Grazie a Luna, il baciapile in crisi esistenziale comincia a utilizzare una «app» per cuori solitari. Ne scaturisce una mini-galleria di incontri esilaranti, dalla ipocondriaca che al primo appuntamento gli mostra le radiografie fino alla maniaca sessuale che al ristorante si trastulla col telefonino (citazione/eccitazione di Harry, ti presento Sally). Sempre in compagnia di Luna, il protagonista compie un viaggio lisergico al termine della notte, risolto in una bella sequenza coreografica che un po’ fa il verso agli irriverenti balletti di Madonna, evocando pure stralci di videoarte anni Settanta. In quella stessa notte Guglielmo, finito al pronto soccorso, conosce un’infermiera (Maria Pia Calzone), che a sua volta - si scoprirà - non è proprio estranea a Luna...

Non vorremmo rivelare altro, tanto meno le battute che scandiscono il film, il più divertente tra gli ultimi di Verdone. Prodotto dalla «Filmauro» di Aurelio e Luigi De Laurentiis, Benedetta follia, esprime - al dunque - una distanza dai costumi in voga o una forma di inadeguatezza rispetto al presente, che secondo il filosofo Henri Bergson è la fonte del comico.

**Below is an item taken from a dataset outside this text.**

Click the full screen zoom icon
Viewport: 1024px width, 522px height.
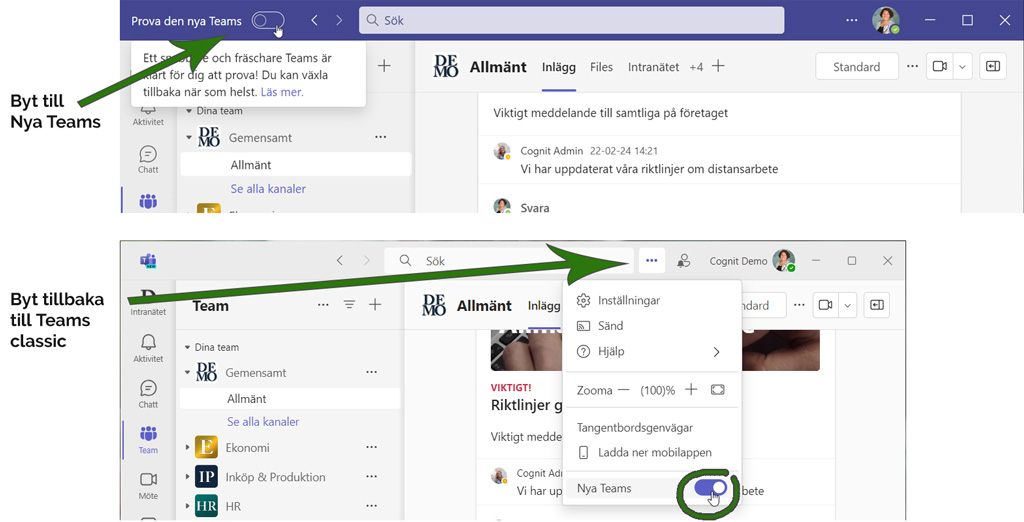click(717, 390)
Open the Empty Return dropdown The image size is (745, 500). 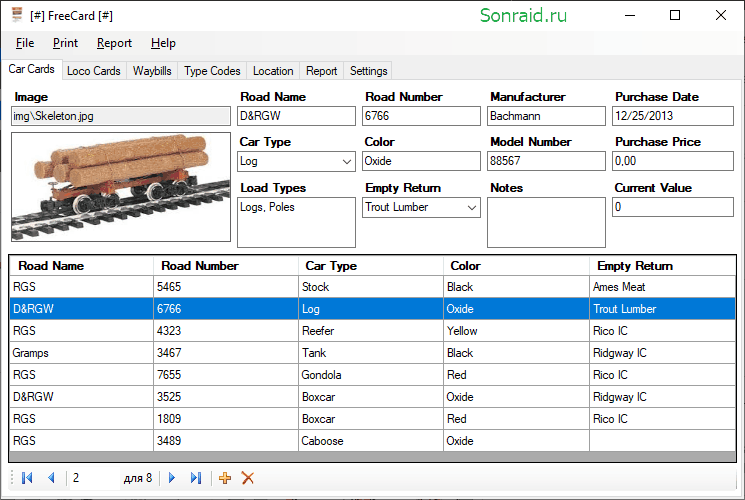click(x=472, y=208)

Lo straniamento dal ruolo del bottegaio clericale suscita altri disastri, almeno finché Gugliemo non si lascia andare al piacere «ribelle»: una gita al mare, un giro in moto, certi angoli di Roma... Voglia di avventura come nostalgia di normalità, una sorta di palingenesi «sessantottina» del sessantasettenne Verdone.